▸ WHAT IS EXPECTED:
Output every line of the material exactly.

▸ MATERIAL FOR THIS TASK:
--

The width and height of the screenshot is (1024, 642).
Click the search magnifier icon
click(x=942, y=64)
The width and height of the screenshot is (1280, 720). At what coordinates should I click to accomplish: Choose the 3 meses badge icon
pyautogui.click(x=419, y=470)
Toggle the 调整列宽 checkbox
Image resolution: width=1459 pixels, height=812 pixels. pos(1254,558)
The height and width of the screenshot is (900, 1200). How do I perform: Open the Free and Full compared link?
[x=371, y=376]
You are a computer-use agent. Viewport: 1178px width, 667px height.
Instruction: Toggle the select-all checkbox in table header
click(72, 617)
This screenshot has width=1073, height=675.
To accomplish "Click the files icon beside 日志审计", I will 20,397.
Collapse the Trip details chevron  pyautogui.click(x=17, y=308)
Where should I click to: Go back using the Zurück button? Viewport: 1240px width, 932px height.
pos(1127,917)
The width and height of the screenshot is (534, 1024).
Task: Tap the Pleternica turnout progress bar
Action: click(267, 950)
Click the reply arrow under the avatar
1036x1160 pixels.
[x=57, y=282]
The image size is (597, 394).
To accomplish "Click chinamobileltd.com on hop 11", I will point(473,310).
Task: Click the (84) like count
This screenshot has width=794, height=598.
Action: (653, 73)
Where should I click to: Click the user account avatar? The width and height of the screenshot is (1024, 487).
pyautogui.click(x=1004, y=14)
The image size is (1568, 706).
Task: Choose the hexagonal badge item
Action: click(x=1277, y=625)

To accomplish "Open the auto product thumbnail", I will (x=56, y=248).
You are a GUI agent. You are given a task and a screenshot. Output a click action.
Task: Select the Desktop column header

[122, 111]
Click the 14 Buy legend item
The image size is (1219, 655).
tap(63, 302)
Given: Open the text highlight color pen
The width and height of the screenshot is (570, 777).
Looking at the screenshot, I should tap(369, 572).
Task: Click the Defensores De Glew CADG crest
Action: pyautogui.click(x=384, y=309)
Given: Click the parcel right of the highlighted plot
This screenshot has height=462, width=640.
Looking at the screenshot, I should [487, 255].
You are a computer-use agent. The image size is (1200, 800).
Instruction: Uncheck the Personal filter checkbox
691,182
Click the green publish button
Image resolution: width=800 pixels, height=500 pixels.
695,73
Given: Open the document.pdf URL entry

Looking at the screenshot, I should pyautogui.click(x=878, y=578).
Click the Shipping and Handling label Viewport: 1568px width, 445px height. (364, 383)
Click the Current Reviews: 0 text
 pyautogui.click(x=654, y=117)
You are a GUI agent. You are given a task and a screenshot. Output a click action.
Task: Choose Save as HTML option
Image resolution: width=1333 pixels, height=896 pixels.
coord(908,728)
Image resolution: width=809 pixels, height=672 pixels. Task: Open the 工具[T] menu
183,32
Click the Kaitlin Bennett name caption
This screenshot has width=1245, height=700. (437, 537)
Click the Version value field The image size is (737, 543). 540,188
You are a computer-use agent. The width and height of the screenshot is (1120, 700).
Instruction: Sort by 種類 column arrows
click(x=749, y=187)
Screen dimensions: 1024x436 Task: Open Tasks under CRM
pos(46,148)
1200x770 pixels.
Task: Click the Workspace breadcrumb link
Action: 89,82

--

▸ RESULT:
The width and height of the screenshot is (1024, 642).
Click the search magnifier icon
click(x=942, y=64)
The width and height of the screenshot is (1280, 720). At what coordinates should I click to accomplish: Choose the 3 meses badge icon
pyautogui.click(x=419, y=470)
Toggle the 调整列宽 checkbox
Image resolution: width=1459 pixels, height=812 pixels. pos(1254,558)
The height and width of the screenshot is (900, 1200). How do I perform: Open the Free and Full compared link?
[x=371, y=376]
You are a computer-use agent. Viewport: 1178px width, 667px height.
Instruction: Toggle the select-all checkbox in table header
click(72, 617)
This screenshot has width=1073, height=675.
To accomplish "Click the files icon beside 日志审计", I will 20,397.
Collapse the Trip details chevron  pyautogui.click(x=17, y=308)
Where should I click to: Go back using the Zurück button? Viewport: 1240px width, 932px height.
pos(1127,917)
The width and height of the screenshot is (534, 1024).
Task: Tap the Pleternica turnout progress bar
Action: click(267, 950)
Click the reply arrow under the avatar
1036x1160 pixels.
[x=57, y=282]
The image size is (597, 394).
To accomplish "Click chinamobileltd.com on hop 11", I will point(473,310).
Task: Click the (84) like count
This screenshot has width=794, height=598.
Action: (653, 73)
Where should I click to: Click the user account avatar? The width and height of the screenshot is (1024, 487).
pyautogui.click(x=1004, y=14)
The image size is (1568, 706).
Task: Choose the hexagonal badge item
Action: click(x=1277, y=625)

To accomplish "Open the auto product thumbnail", I will (x=56, y=248).
You are a GUI agent. You are given a task and a screenshot. Output a click action.
Task: Select the Desktop column header

[122, 111]
Click the 14 Buy legend item
The image size is (1219, 655).
tap(63, 302)
Given: Open the text highlight color pen
The width and height of the screenshot is (570, 777).
Looking at the screenshot, I should tap(369, 572).
Task: Click the Defensores De Glew CADG crest
Action: pyautogui.click(x=384, y=309)
Given: Click the parcel right of the highlighted plot
This screenshot has height=462, width=640.
Looking at the screenshot, I should [487, 255].
You are a computer-use agent. The image size is (1200, 800).
Instruction: Uncheck the Personal filter checkbox
691,182
Click the green publish button
Image resolution: width=800 pixels, height=500 pixels.
695,73
Given: Open the document.pdf URL entry

Looking at the screenshot, I should pyautogui.click(x=878, y=578).
Click the Shipping and Handling label Viewport: 1568px width, 445px height. (364, 383)
Click the Current Reviews: 0 text
 pyautogui.click(x=654, y=117)
You are a GUI agent. You are given a task and a screenshot. Output a click action.
Task: Choose Save as HTML option
Image resolution: width=1333 pixels, height=896 pixels.
coord(908,728)
Image resolution: width=809 pixels, height=672 pixels. Task: Open the 工具[T] menu
183,32
Click the Kaitlin Bennett name caption
This screenshot has width=1245, height=700. (437, 537)
Click the Version value field The image size is (737, 543). 540,188
You are a computer-use agent. The width and height of the screenshot is (1120, 700).
Instruction: Sort by 種類 column arrows
click(x=749, y=187)
Screen dimensions: 1024x436 Task: Open Tasks under CRM
pos(46,148)
1200x770 pixels.
Task: Click the Workspace breadcrumb link
Action: 89,82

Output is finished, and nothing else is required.